Proton threatens to quit Switzerland over new surveillance law

Original Article ↗ Hacker News Discussion ↗

Status of the Swiss surveillance proposal

  • Several commenters note the revision Proton objects to reportedly failed early in the Swiss consultation (“Vernehmlassung”) with broad opposition and “had no chance.”
  • Others argue that, even if dead now, it shows the government’s willingness to consider mass surveillance, which changes long‑term risk calculations for privacy services.
  • Swiss direct democracy is highlighted: unpopular laws can be forced to a referendum via signatures, which many see as a strong defense against overreach—but not foolproof.

Where could Proton move?

  • Skepticism that Proton can find a clearly “better” jurisdiction:
    • EU states formally reject some types of blanket logging, but multiple examples (Denmark, Belgium, others) are cited as de‑facto mass surveillance via legal workarounds or non‑compliance with court rulings.
    • Nordic countries (Norway, Sweden) are mentioned as technically attractive but politically risky due to recurring data‑retention proposals.
  • Tax havens / microstates (Liechtenstein, Seychelles, Panama) are mentioned but criticized for governance issues or practical constraints (servers still located elsewhere).

Law, constitutions, and recurring surveillance pushes

  • Users discuss why “bad” surveillance laws keep reappearing:
    • Legislatures cannot bind future lawmakers; only constitutions or similar higher‑order rules can.
    • Even constitutional protections can be amended, reinterpreted, or ignored under political pressure.
  • Long subthread compares systems (Switzerland, US, EU, Australia, Netherlands) on how hard it is to amend constitutions and how effective they really are at stopping authoritarian drift.
  • Some argue frequent amendments and citizen votes keep systems responsive; others see that as weakening long‑term civil‑liberty guarantees.
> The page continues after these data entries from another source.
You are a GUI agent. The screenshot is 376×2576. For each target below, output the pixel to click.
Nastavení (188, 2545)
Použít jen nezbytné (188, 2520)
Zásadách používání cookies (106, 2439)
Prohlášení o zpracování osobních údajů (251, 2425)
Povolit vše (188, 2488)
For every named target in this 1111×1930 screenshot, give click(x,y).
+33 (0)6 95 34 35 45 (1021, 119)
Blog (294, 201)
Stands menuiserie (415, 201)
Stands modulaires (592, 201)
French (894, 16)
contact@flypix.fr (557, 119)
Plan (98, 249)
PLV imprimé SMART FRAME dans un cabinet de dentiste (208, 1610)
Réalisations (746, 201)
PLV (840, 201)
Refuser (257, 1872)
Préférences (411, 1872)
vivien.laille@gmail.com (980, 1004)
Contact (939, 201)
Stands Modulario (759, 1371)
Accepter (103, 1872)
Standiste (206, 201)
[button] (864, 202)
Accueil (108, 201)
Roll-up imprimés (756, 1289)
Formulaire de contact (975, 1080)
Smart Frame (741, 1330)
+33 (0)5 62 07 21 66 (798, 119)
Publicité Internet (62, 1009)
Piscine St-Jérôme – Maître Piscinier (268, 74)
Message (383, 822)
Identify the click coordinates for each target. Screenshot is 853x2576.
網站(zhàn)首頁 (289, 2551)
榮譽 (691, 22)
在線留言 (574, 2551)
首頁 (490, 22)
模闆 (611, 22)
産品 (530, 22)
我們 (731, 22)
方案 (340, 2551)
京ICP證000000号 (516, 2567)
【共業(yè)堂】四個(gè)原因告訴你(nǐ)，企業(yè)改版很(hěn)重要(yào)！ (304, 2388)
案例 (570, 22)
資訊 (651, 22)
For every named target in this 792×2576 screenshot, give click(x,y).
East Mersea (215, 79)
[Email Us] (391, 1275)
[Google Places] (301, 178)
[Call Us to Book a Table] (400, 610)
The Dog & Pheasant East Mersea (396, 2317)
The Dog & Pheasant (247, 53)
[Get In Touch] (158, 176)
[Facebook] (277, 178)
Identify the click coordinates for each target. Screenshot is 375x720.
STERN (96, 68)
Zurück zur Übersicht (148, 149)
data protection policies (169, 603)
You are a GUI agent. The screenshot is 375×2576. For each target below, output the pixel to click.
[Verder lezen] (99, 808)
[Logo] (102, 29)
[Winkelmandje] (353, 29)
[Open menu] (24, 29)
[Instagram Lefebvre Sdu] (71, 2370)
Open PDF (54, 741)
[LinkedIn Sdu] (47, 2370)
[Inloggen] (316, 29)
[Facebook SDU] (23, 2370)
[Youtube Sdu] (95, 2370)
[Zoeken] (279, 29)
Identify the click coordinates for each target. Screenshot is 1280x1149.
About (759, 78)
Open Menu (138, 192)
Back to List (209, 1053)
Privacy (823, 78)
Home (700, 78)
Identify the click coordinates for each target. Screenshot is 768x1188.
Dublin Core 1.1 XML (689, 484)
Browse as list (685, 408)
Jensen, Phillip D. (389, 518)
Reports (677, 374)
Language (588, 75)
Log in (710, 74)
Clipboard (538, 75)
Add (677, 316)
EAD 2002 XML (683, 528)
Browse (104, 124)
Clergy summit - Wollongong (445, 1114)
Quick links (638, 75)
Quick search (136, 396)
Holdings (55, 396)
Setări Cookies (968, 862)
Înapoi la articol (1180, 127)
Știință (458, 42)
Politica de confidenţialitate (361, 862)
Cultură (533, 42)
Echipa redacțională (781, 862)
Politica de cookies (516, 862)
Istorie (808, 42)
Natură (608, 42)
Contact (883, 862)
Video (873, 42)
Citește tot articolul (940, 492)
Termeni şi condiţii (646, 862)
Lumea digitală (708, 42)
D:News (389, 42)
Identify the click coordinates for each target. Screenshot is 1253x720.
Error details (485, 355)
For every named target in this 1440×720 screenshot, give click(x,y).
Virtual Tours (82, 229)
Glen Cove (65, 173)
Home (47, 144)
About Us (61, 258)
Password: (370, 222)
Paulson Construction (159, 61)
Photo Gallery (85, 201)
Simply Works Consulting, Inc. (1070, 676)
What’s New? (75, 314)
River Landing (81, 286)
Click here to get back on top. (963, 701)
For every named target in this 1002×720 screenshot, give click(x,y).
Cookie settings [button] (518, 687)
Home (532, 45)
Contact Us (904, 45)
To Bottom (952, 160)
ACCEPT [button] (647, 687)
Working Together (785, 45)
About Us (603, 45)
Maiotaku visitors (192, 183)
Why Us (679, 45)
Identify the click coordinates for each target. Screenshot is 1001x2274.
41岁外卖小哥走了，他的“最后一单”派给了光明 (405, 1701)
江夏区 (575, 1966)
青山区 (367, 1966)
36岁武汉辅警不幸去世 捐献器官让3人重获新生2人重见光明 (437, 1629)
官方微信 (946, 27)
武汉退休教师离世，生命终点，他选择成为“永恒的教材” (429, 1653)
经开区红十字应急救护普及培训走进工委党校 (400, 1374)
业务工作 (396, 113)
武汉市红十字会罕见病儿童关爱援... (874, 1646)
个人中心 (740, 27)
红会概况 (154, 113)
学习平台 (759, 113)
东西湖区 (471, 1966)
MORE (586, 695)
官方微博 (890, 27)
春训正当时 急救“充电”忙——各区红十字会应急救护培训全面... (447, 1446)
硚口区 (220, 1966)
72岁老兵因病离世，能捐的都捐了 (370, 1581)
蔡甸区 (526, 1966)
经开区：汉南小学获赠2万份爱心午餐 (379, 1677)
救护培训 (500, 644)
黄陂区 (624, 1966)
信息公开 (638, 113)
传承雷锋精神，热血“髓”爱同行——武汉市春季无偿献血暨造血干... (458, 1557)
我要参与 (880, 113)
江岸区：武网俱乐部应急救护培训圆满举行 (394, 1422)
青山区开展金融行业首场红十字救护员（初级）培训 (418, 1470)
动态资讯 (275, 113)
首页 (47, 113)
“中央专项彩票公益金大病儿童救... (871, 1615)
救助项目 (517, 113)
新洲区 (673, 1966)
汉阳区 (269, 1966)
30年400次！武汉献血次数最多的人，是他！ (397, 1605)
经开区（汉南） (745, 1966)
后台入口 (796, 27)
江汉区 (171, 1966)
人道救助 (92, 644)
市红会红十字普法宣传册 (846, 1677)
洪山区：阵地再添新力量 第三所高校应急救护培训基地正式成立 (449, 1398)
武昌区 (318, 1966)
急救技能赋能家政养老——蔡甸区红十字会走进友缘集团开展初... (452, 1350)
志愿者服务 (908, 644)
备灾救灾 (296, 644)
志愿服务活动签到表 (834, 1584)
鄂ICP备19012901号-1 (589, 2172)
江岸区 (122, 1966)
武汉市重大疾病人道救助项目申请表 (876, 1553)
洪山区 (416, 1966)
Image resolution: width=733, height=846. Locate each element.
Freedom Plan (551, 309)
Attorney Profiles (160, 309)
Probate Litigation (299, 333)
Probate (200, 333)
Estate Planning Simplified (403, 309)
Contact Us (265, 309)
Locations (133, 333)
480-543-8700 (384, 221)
Technical and provider‑specific angles

  • Strong view that any mandated logging instantly destroys a “privacy” service’s credibility, regardless of jurisdiction; better to design systems where compliance is technically impossible (no data to retain).
  • Mullvad is contrasted with Proton:
    • Claim that Mullvad doesn’t have traffic logs but must keep some account/payment records under Swedish law.
    • Proton’s transparency reports show they do hand over some email‑related data under court order; defenders note this is about mail, not VPN, and constrained by their architecture.
  • Email itself is criticized as a poor medium for strong privacy when only one side (e.g., Proton) is protected and most peers use Gmail/Outlook.

Reactions to Proton’s threat

  • Supportive voices: say Proton built real non‑retention engineering around “Swiss privacy,” so if Swiss law undermines that, leaving is the only non‑theatrical option.
  • Skeptical voices: call the move performative marketing, especially since the proposal already failed.
  • A few customers say they will hold Proton to the CEO’s promise and cancel if the company stays under weakened laws.